## Assigned task
Read the records below and copy each line that contains "dropdown".

[Dataset entries]
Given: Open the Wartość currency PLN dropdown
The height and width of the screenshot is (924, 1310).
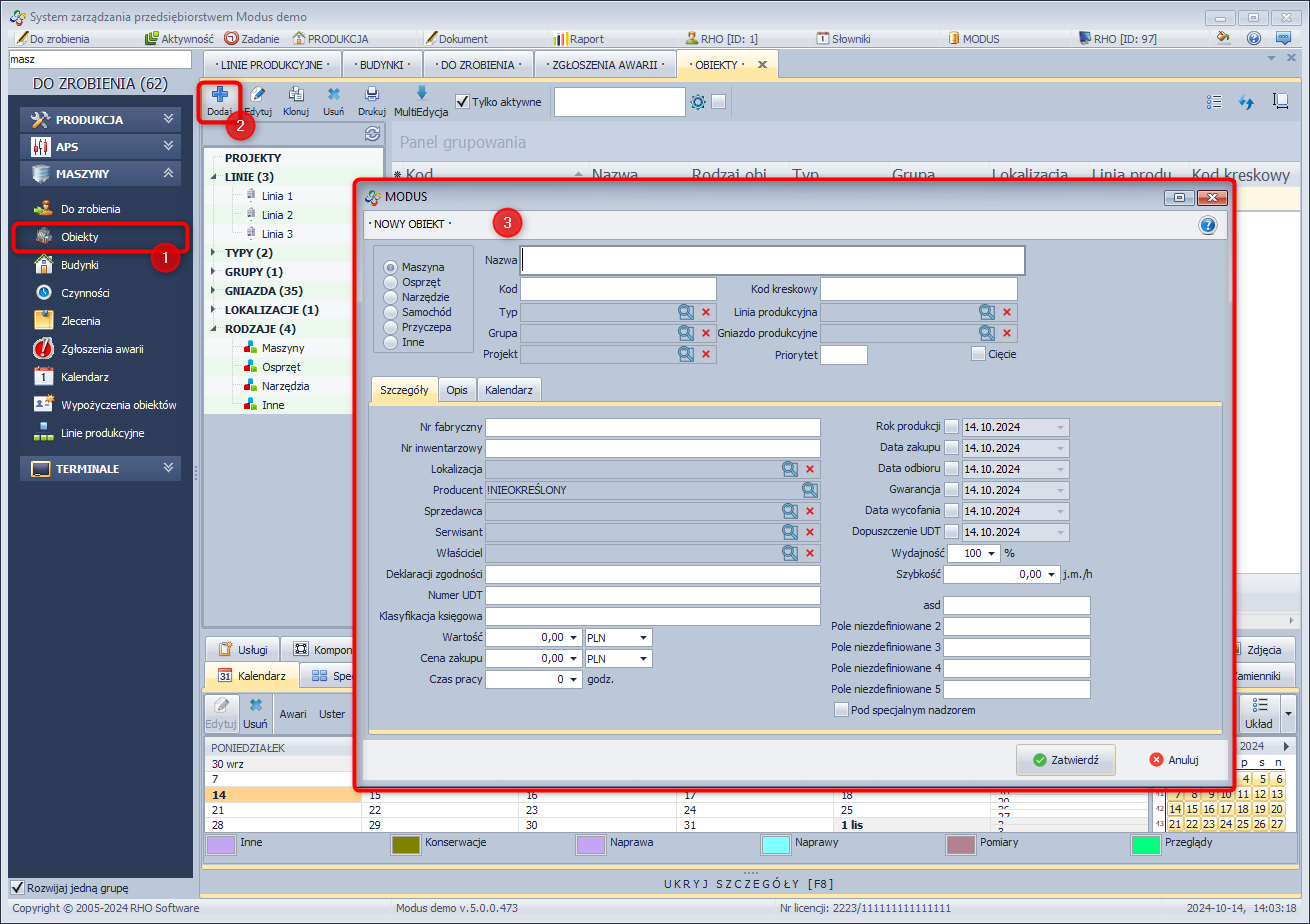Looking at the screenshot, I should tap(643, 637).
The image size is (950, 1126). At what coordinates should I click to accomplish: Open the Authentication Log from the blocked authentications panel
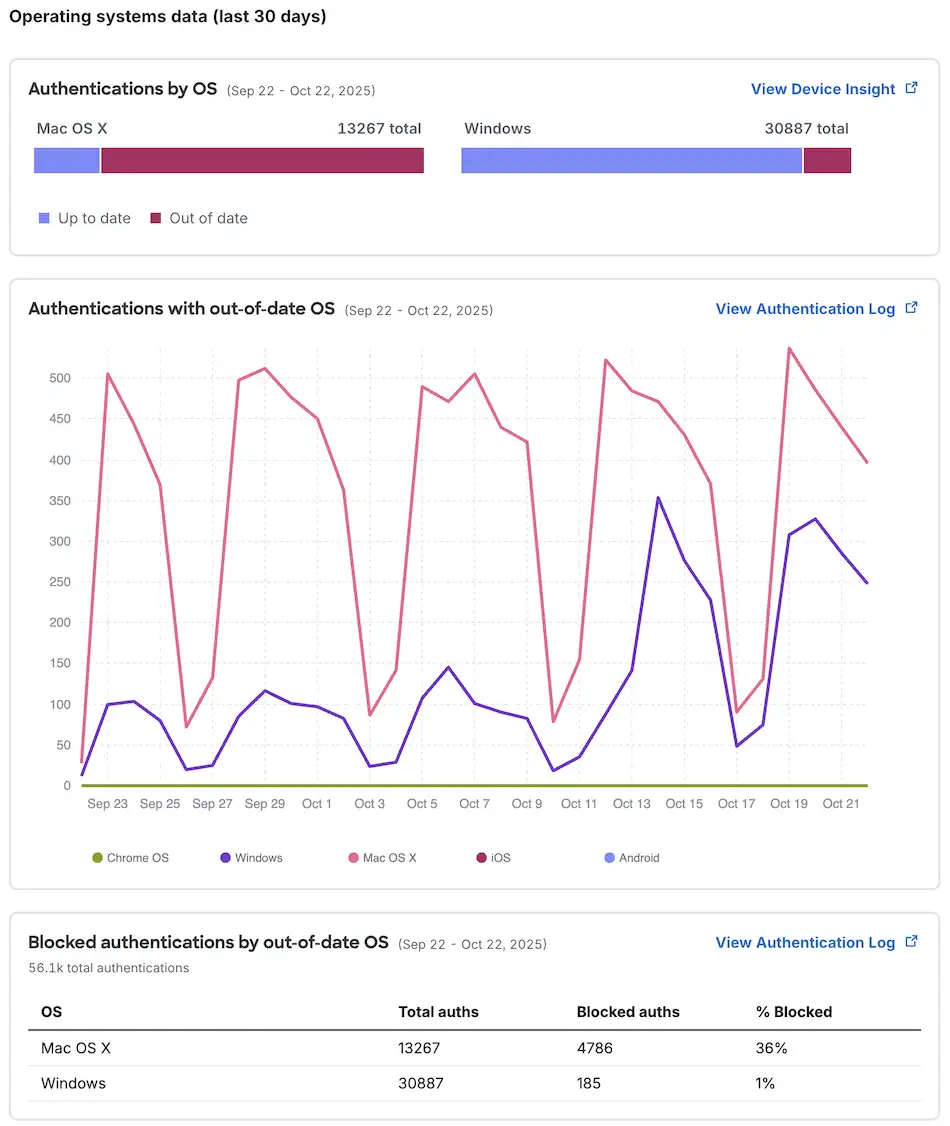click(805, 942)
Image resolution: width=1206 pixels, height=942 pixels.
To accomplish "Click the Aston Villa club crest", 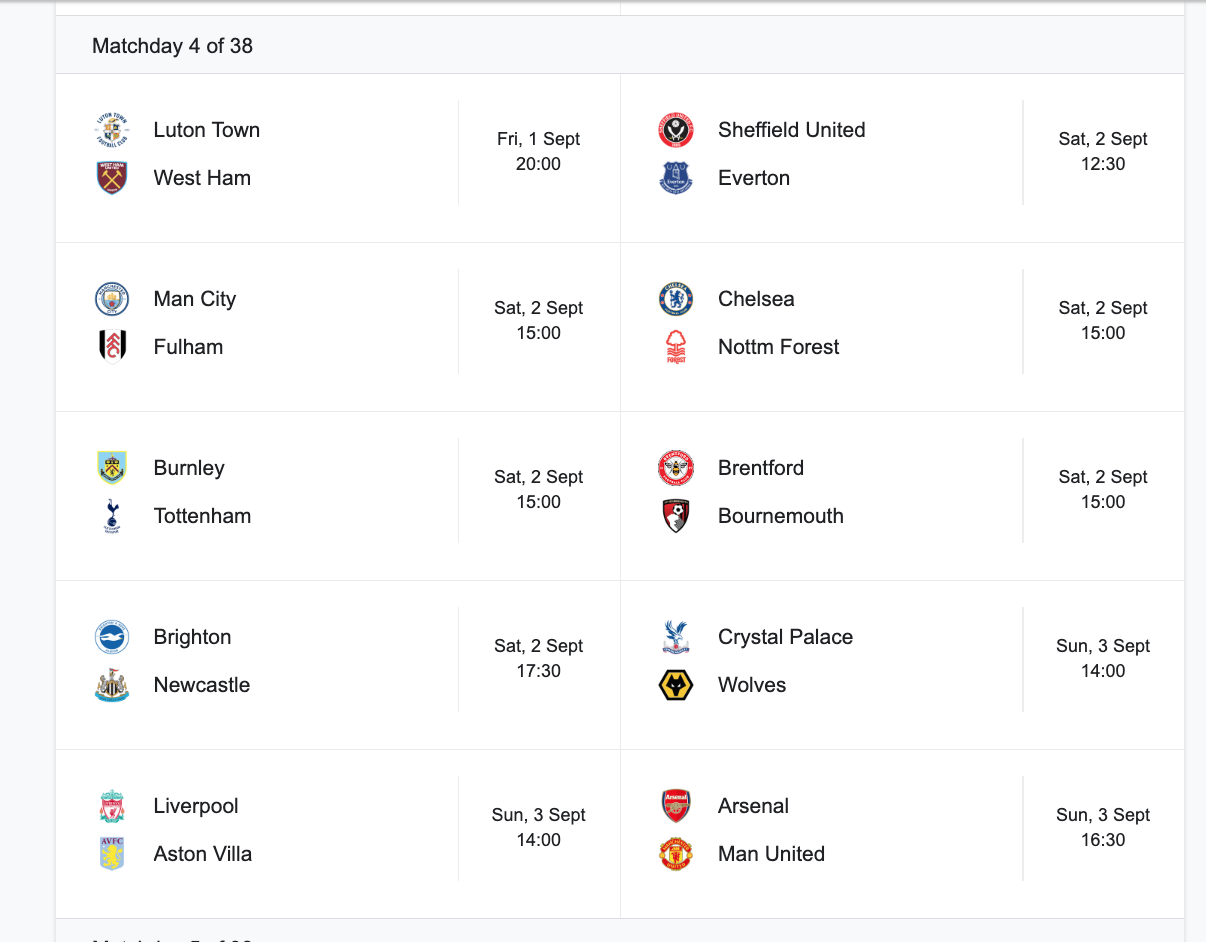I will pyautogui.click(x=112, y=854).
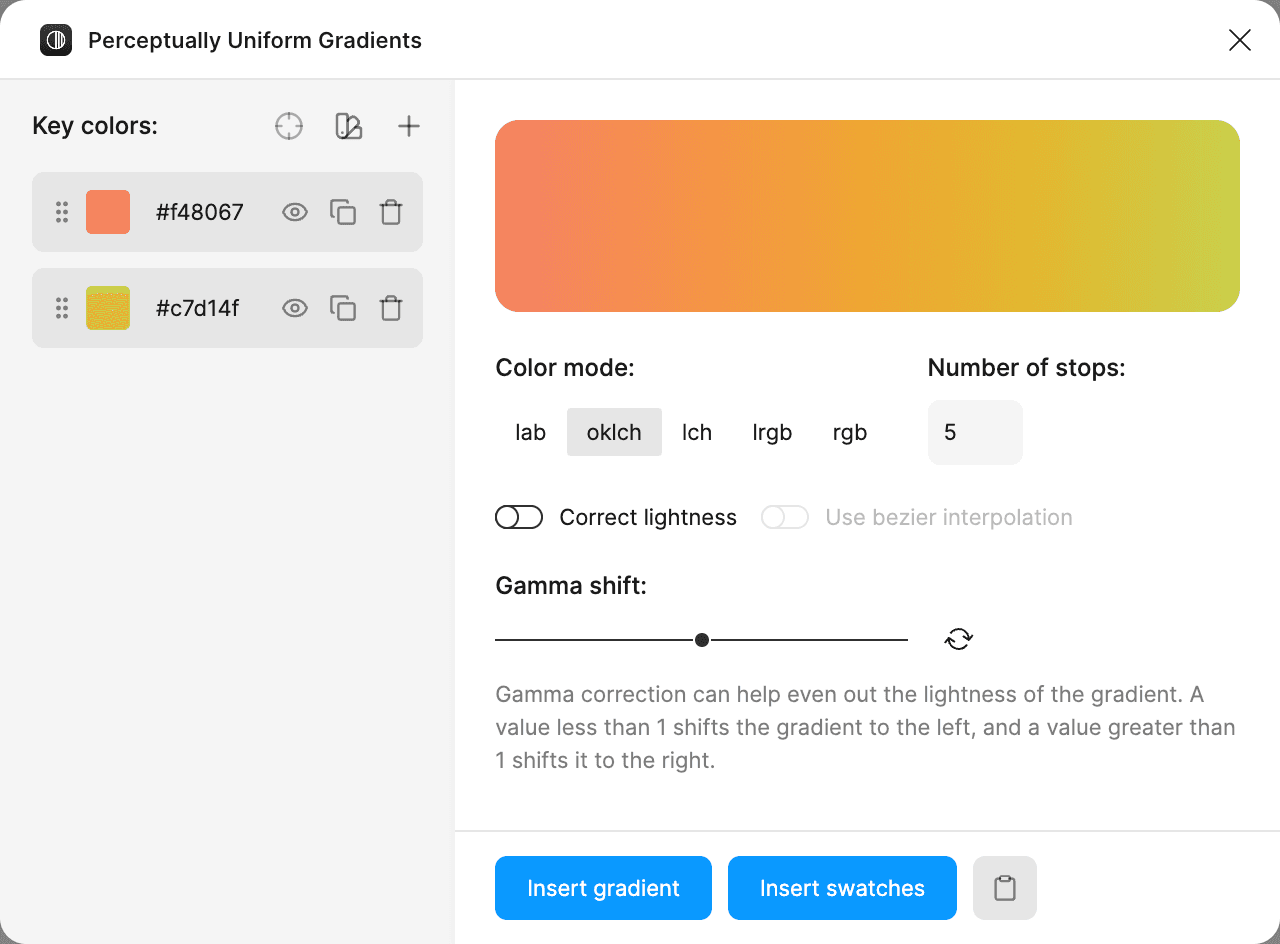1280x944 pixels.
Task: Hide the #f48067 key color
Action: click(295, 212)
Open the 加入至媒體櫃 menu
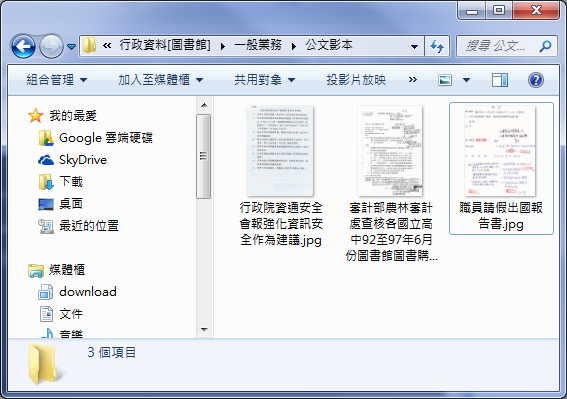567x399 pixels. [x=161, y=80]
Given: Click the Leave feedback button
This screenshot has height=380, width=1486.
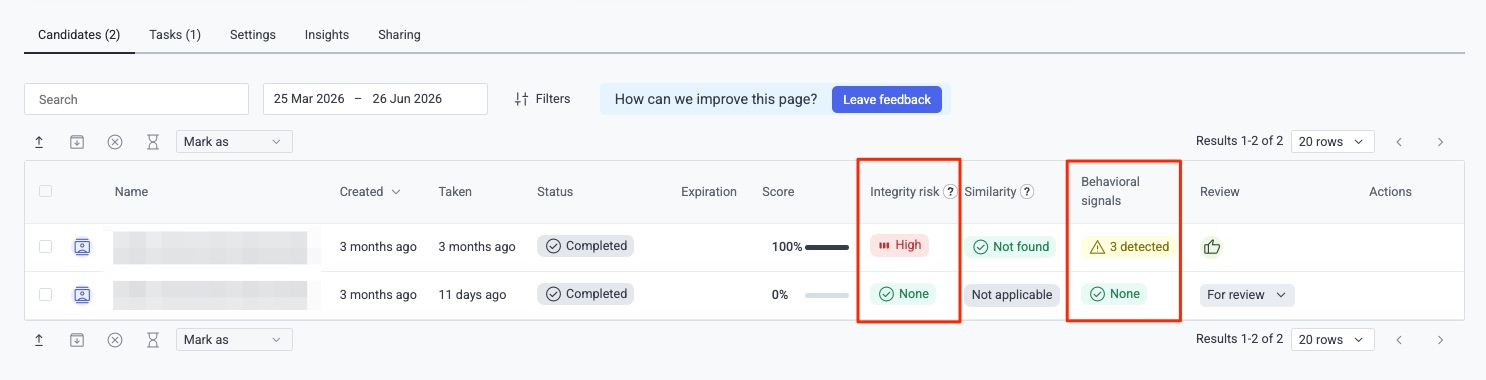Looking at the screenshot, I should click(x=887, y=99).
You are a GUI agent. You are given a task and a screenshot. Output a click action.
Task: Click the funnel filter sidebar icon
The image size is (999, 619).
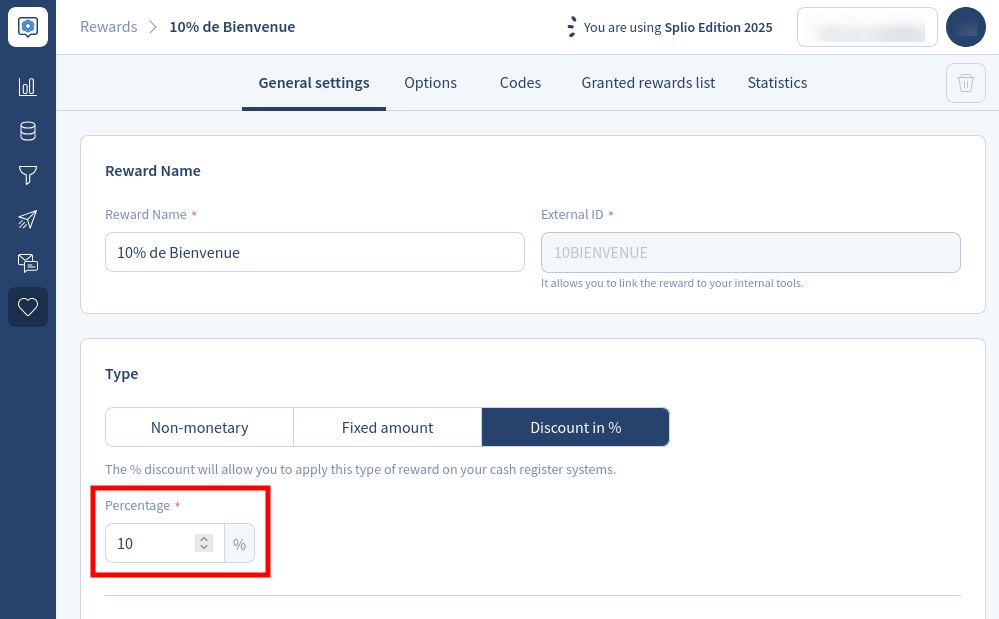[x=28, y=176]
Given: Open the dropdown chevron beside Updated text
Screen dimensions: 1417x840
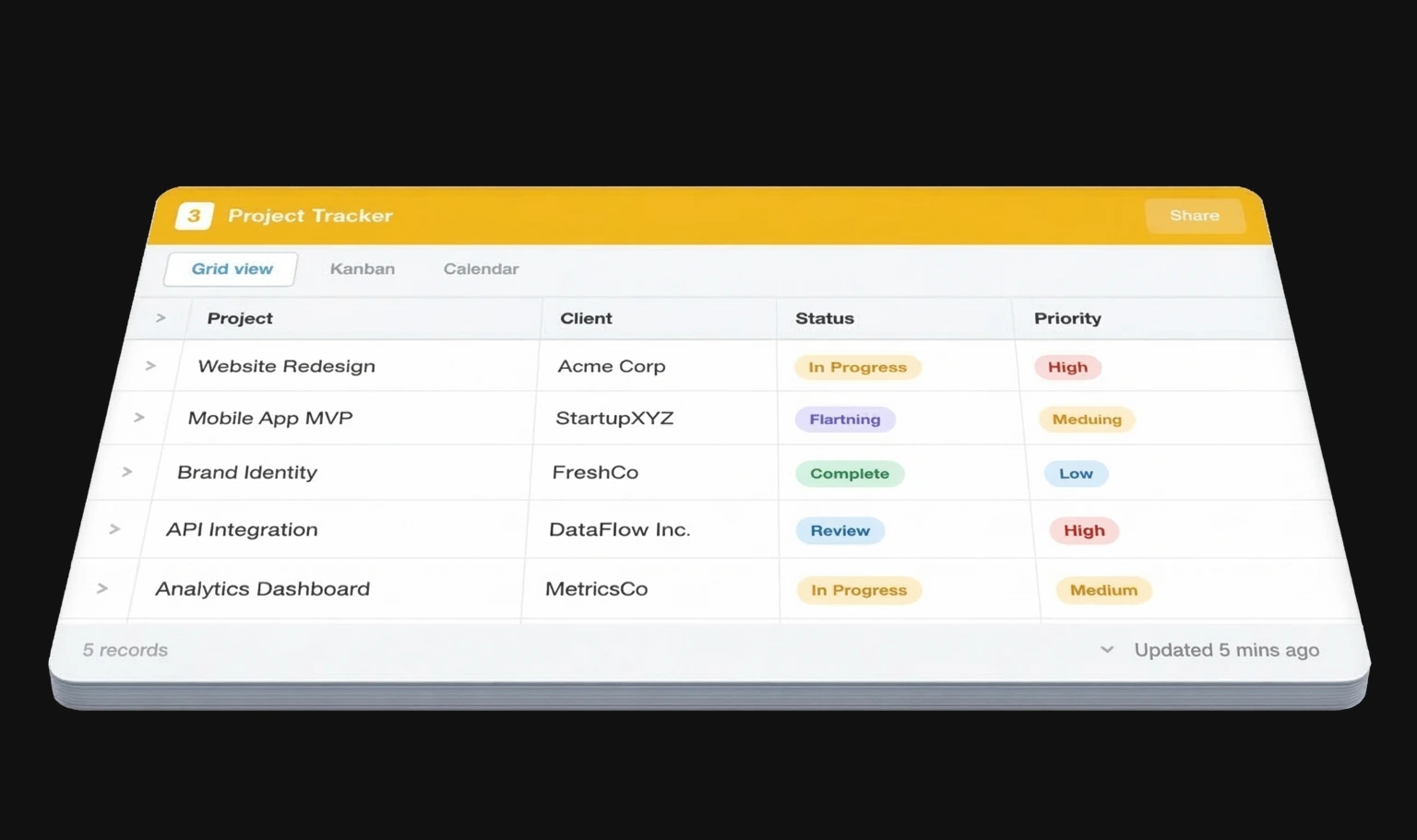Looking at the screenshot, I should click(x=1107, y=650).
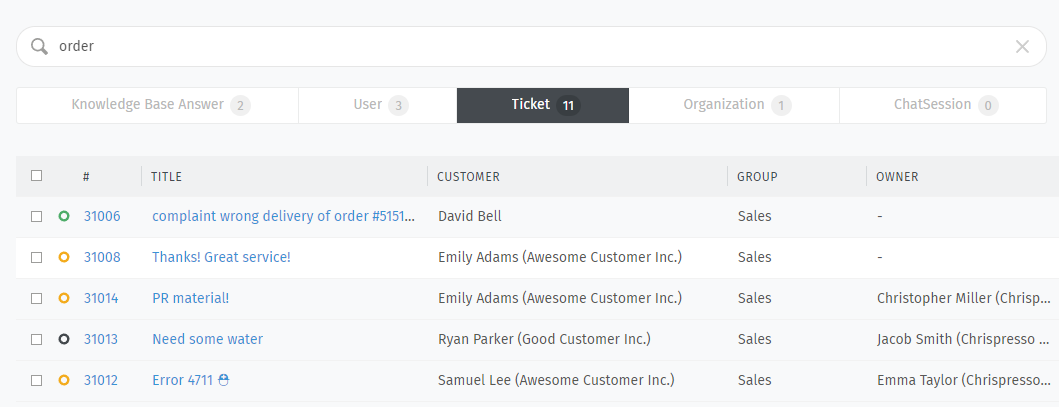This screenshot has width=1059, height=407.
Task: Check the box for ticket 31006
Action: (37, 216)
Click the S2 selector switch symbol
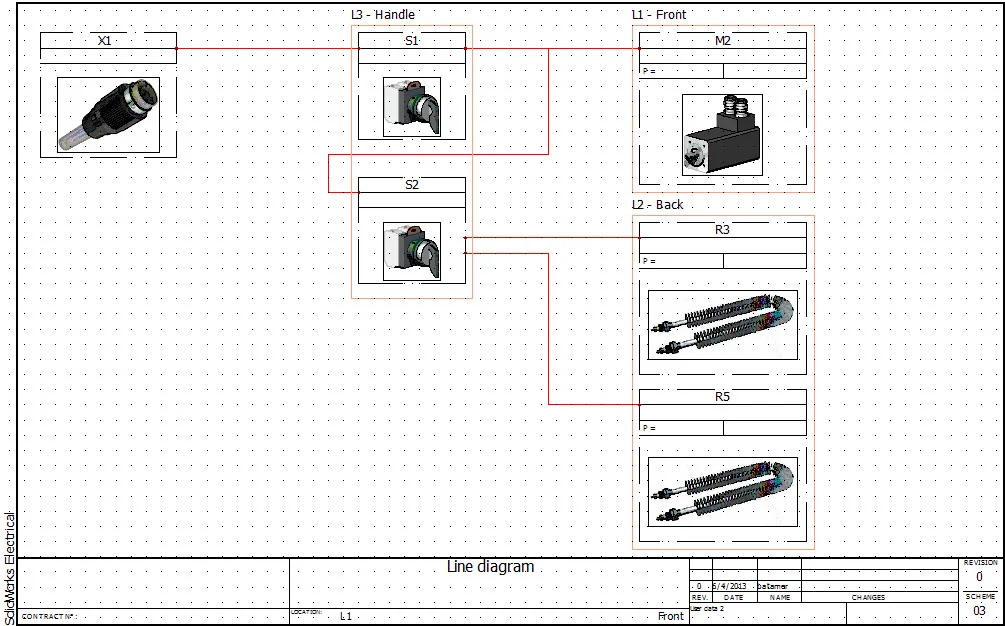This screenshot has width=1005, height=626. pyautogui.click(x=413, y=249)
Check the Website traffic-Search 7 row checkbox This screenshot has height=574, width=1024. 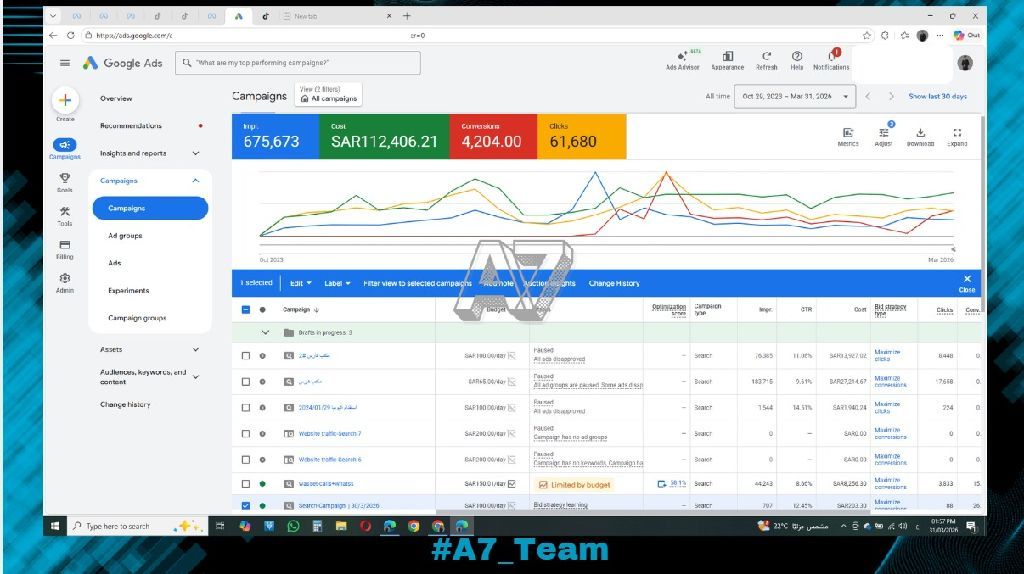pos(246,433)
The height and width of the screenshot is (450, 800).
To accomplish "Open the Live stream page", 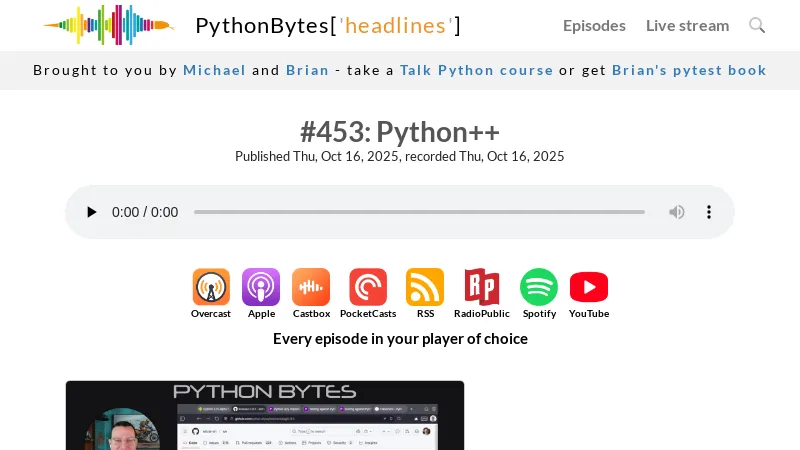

## Task solution
Given: Open the Wartość currency PLN dropdown
Given: Open the dropdown chevron beside Updated text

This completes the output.